Il me scrute comme s'il essayait de déchiffrer mes pensées. Les mains accrochées à son verre, il me scanne et je dois dire que la température monte d'un cran.

- Alors Ivy, dit-nous tout Newspaper Rock est la seule raison pour que tu restes dans le coin ou il y a autre chose?

Le brun se redresse sur le vieux canapé en cuir et semble être à l'écoute.

- Non, enfin, si enfin, oui. Oui, oui, je reste pour ça.

Purple rit en penchant sa tête en arrière et en faisant claquer ses mains entre elles. Je la regarde médusée et elle reprend à mon intention.

- Tu nous refais ton entrée de tout à l'heure ?

Je souris à sa remarque, même si ça pique au fond de moi. Moi-même, je ne supporte pas quand mes réponses sont dignes d'une folle furieuse ou d'une enfant de six ans.

- Je reste pour visiter le coin.

- Tu vas avec qui à Newspaper Rock ?

Carter n'a cessé de me fixer et sa voix est tranchante. Un air de colère traverse ses yeux et il attend visiblement ma réponse en se penchant légèrement au-dessus de la table.

- Je ne connais personne ici alors, j'imagine seule !

Il écarquille de grands yeux et secoue sa tête à la manière d'un gars qui se dit mentalement « pauvre fille va ».

- Ok, tu restes pour admirer les dessins, ça se tient. Les gens viennent ici pour ça, enfin quand ils viennent. Ce trou à rat ne doit être répertorié que dans le GPS de cette enfumeuse de Kate. Il n'y a qu'elle qui trouve le chemin et toi maintenant.

Je m'empresse de vouloir répondre, mais Purple ne m'en laisse pas le temps, elle sort de sa poche un vernis à ongles rose bonbon et agite le flacon avec énergie.
Je la regarde faire en buvant ma Bud réchauffée, qui, soit dit en passant, est imbuvable. Je fixe chacun de ses gestes et le brun face à moi fixe chacun des miens, soirée va être longue à ce rythme.

- Tu vas vraiment faire ça ici ?

Elle commence à peindre son pouce avec un rose Barbie atroce et je dois avoir l'air sidérée, cette fille est mon total opposé. Elle a l'air de vivre sans code social, enfin juste les siens. Elle parle et elle vit comme si rien n'avait d'importance pour elle. Moi qui suis angoissée de ce que peuvent penser les autres, la voir me fascine. Sans lâcher son travail, elle reprend tout naturellement.

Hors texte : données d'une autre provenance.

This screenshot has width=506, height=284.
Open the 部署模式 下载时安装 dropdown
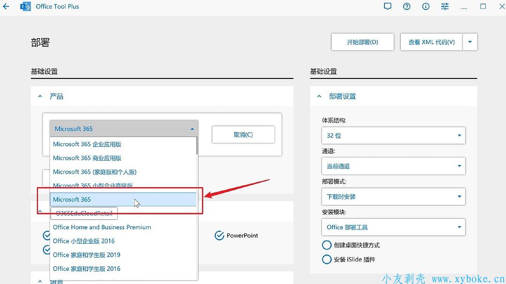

- Il y a une loi américaine qui interdit de mettre du vernis à ongle dans un bar ? Si c'est le cas, je veux voir ce texte !

Je ris à sa remarque et mon regard vient croiser celui de Carter.

- Elle est toujours comme ça ?

Il me sourit et laisse apparaître ses deux fossettes.

Il y a une loi qui devrait interdire un sourire pareil, ça c'est sûr !

- Folle et je-m'en-foutiste ?

Je lui fais un signe de tête entendu et il reprend.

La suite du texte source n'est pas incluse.